Im Grundgesetz ist festgelegt, dass es auch in Privatschulen eine Sonderung der Schüler nach den Besitzverhältnissen der Eltern nicht gefördert werden darf.

Hessen hat die Studiengebühren an den staatlichen Hochschulen abgeschafft und gibt jährlich etwa eine halbe Million Euro Steuergelder an eine Hochschule, die von ihren Studierenden derart hoch Gebühren verlangt. Das ist doch absurd.

Bei der Evangelischen Fachhochschule Darmstadt hat der Druck der Studierenden und der Lehrenden gewirkt.
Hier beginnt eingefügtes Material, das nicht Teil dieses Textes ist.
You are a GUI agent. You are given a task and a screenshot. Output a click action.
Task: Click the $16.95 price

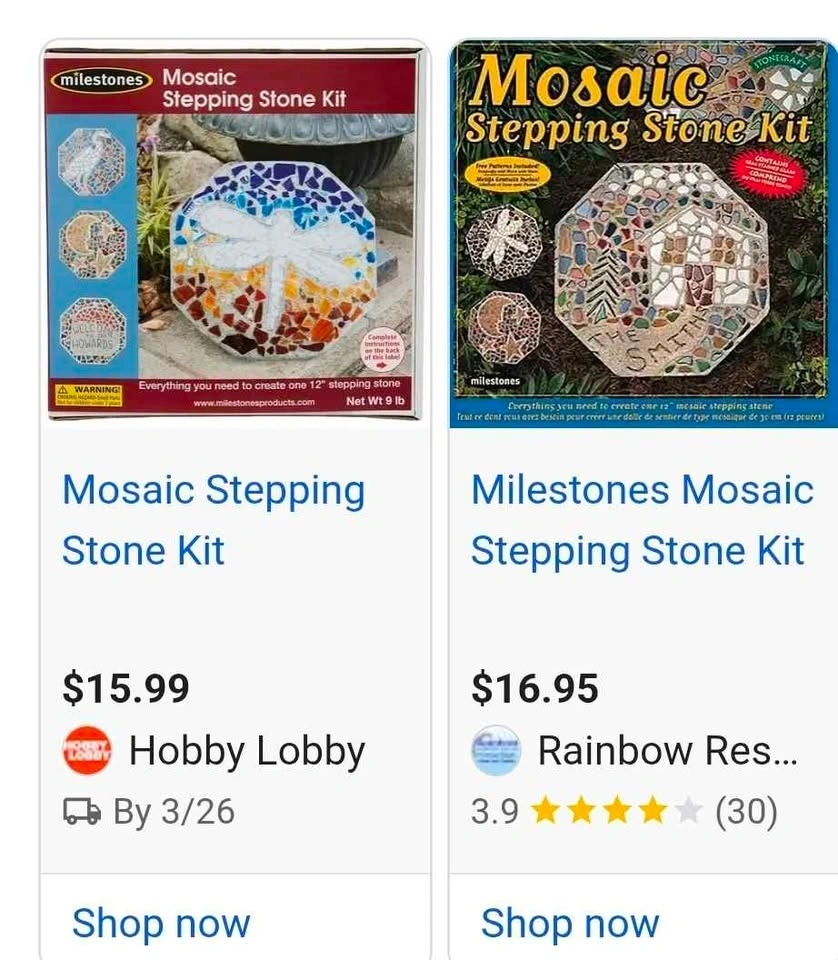[535, 688]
Die Mittel werden im Landeshaushalt aufgestockt und die EFHD muss keine Studiengebühren erheben. Das begrüßen wir.

Hessen hat im letzten Jahr einen großen Schritt hin zu mehr Chancengleichheit gemacht – Sie haben dazu nichts beigetragen – und als erstes Bundesland Studiengebühren wieder abgeschafft. Aber nicht alle, der Verwaltungskostenbeitrag ist nichts anderes als eine Gebühr und wird weiterhin erhoben. Genauso wie die Gebühren für Gasthörer und für die Weiterbildung. Diese Gebühren müssen abgeschafft werden, denn der Zugang zu Bildung muss unabhängig sein vom Status und Geldbeutel.
Die Tochter des Bankdirektors darf nicht aufgrund ihrer Herkunft bessere Bildungschancen haben als das Kind der allein erziehenden Teilzeitangestellten.
Weil die Landesregierung aber vor allem Politik für die Tochter des Bankdirektors macht, die weder auf ein Studentenwohnheim noch auf die Mensa angewiesen ist, kommen auch die sozialen Belange der Studierenden im Haushalt zu kurz.
Die Studentenwerke sind seit langem unterfinanziert, der Anteil der Landeszuschüsse an den Etats liegt bei nur noch 10%. Der Rest wird über die Sozialbeiträge der Studierenden und andere Einnahmen gedeckt. D.h. faktisch fördern sich die Studierenden selbst, so werden die Studentenwerke ad absurdum geführt. Die Erfüllung der Kernaufgaben ist in Gefahr, das zeigt sich bei Kultur, Sport und Gesundheit, vor allem aber bei den Wohnheimen, die nicht renoviert werden können. Wir wollen die Zuschüsse für die Studentenwerke um ein Sechstel auf 12 Mio. erhöhen. Und wir fordern analog zu HEUREKA, dem Hochschulbauprogramm des Landes, mit dem Sie sich gern rühmen, ein STEUREKA zur Sanierung der Studentenwohnheime. Das ist ein kleines Konjunkturprogramm vor allem für das Handwerk und hilft Energie einzusparen. Zudem entlasten attraktive Studentenwohnheime die Wohnungsmärkte in den Hochschulstädten und ermöglichen den Studierenden ein hochschulnahes Wohnen ohne lange pendeln zu müssen.
Bildung ist mehr als Ausbildung, und Bildung darf keine Ware werden, die man kaufen kann, wenn man es sich leisten kann – oder eben nicht. Wir wollen keine Zwei-Klassen-Gesellschaft, weder in der Bildung noch beim Zugang zu Kultur. Die Landesregierung hat mit der Operation Düstere Zukunft massive Kürzungen im Kulturbereich eingeleitet, diese Kürzungen müssen zurückgenommen werden.